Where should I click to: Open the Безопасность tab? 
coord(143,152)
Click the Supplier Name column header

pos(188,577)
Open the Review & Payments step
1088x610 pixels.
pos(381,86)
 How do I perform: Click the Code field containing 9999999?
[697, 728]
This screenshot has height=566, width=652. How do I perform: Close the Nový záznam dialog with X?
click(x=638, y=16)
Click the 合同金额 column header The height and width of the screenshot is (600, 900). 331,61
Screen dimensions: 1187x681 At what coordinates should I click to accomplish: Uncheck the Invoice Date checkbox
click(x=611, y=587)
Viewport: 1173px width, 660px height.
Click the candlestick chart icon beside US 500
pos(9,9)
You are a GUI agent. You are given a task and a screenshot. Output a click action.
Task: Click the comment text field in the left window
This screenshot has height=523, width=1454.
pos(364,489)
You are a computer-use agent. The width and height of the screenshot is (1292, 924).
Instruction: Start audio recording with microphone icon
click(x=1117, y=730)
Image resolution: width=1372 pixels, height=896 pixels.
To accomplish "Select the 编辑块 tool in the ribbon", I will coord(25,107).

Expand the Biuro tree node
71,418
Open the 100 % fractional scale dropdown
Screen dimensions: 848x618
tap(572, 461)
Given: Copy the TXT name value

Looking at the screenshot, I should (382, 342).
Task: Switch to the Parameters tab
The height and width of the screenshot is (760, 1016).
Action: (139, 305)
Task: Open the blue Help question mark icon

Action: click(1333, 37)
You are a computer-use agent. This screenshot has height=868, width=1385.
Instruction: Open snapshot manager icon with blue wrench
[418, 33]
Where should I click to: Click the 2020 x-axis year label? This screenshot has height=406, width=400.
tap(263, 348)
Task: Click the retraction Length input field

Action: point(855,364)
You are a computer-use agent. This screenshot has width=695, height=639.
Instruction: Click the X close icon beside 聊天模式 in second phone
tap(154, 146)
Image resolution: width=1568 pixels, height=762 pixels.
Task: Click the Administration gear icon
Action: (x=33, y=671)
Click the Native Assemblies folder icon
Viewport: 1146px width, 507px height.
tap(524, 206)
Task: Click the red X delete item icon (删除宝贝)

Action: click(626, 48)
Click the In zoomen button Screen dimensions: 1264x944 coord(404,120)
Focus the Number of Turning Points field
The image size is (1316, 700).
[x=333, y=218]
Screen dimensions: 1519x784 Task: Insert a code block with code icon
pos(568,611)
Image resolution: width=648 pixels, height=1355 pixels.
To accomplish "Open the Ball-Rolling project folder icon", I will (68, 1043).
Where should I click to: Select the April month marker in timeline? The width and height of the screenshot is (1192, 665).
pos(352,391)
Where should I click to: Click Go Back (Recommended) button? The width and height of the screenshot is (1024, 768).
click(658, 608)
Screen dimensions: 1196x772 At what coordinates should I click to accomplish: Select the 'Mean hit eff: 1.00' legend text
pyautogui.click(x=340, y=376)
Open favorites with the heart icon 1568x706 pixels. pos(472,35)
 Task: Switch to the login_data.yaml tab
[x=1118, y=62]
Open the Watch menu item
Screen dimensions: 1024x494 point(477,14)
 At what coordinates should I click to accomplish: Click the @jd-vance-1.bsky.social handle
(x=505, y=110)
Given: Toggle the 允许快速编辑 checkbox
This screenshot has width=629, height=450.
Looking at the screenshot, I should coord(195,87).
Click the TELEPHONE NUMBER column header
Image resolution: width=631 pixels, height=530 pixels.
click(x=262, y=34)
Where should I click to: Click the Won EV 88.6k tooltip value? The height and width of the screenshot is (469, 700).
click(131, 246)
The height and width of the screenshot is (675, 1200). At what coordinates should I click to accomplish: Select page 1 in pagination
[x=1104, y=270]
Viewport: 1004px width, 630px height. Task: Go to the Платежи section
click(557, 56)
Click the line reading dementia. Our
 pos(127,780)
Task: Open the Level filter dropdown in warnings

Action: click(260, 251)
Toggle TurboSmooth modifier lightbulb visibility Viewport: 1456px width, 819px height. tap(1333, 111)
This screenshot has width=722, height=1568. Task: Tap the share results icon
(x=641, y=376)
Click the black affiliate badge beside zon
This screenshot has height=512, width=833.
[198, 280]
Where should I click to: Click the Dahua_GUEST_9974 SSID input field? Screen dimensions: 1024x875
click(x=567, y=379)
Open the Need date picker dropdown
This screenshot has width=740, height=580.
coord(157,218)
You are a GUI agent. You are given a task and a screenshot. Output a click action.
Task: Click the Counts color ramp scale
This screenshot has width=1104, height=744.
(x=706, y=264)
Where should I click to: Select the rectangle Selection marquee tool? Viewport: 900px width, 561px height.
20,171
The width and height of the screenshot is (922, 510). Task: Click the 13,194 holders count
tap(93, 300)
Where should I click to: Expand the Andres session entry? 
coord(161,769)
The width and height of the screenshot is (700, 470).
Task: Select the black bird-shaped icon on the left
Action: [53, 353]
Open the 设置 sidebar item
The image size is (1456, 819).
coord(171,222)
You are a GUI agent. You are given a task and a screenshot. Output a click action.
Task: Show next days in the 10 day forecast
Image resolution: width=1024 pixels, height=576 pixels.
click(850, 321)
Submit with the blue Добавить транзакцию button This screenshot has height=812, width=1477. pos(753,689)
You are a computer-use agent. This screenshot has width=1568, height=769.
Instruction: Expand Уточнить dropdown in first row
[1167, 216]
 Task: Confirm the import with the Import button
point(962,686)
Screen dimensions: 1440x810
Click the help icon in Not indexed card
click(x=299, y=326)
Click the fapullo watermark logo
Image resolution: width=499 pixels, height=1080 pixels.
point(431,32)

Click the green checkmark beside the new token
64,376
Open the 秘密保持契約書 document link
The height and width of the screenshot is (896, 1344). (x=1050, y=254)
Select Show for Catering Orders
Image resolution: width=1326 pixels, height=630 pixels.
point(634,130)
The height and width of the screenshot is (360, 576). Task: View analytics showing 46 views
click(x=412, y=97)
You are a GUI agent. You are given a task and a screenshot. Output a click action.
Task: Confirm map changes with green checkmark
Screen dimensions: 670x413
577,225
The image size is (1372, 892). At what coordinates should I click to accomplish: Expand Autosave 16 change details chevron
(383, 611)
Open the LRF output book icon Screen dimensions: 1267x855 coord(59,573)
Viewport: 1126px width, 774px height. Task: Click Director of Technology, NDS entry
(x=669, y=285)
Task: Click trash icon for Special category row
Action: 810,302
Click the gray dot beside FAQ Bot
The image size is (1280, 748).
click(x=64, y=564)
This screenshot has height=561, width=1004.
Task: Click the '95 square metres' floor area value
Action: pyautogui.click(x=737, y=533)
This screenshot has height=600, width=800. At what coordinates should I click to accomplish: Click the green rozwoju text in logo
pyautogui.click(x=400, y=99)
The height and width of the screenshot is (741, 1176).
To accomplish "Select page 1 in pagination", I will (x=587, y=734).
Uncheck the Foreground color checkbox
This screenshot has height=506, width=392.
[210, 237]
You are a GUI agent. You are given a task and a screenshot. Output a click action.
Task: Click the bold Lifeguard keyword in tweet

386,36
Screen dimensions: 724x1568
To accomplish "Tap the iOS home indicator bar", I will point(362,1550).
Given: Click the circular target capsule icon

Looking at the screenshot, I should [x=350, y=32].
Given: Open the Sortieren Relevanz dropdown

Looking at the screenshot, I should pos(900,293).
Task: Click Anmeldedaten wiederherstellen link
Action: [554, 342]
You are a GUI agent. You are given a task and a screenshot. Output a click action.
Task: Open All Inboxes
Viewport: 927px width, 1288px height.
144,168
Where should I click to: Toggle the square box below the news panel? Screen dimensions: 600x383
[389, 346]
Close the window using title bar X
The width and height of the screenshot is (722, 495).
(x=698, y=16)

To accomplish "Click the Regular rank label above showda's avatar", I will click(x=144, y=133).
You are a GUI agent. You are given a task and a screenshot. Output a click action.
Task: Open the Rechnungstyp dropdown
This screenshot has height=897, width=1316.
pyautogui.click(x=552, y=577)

■ ■ ■

### Job
Return the lines of the data above without any changes, beginning at the line that contains "the @jd-vance-1.bsky.social handle" and ending after the line that contains "Action: click(260, 251)".

### Solution to the problem
 At what coordinates should I click to accomplish: Click the @jd-vance-1.bsky.social handle
(x=505, y=110)
Given: Toggle the 允许快速编辑 checkbox
This screenshot has width=629, height=450.
Looking at the screenshot, I should coord(195,87).
Click the TELEPHONE NUMBER column header
Image resolution: width=631 pixels, height=530 pixels.
click(x=262, y=34)
Where should I click to: Click the Won EV 88.6k tooltip value? The height and width of the screenshot is (469, 700).
click(131, 246)
The height and width of the screenshot is (675, 1200). At what coordinates should I click to accomplish: Select page 1 in pagination
[x=1104, y=270]
Viewport: 1004px width, 630px height. Task: Go to the Платежи section
click(557, 56)
Click the line reading dementia. Our
 pos(127,780)
Task: Open the Level filter dropdown in warnings

Action: click(260, 251)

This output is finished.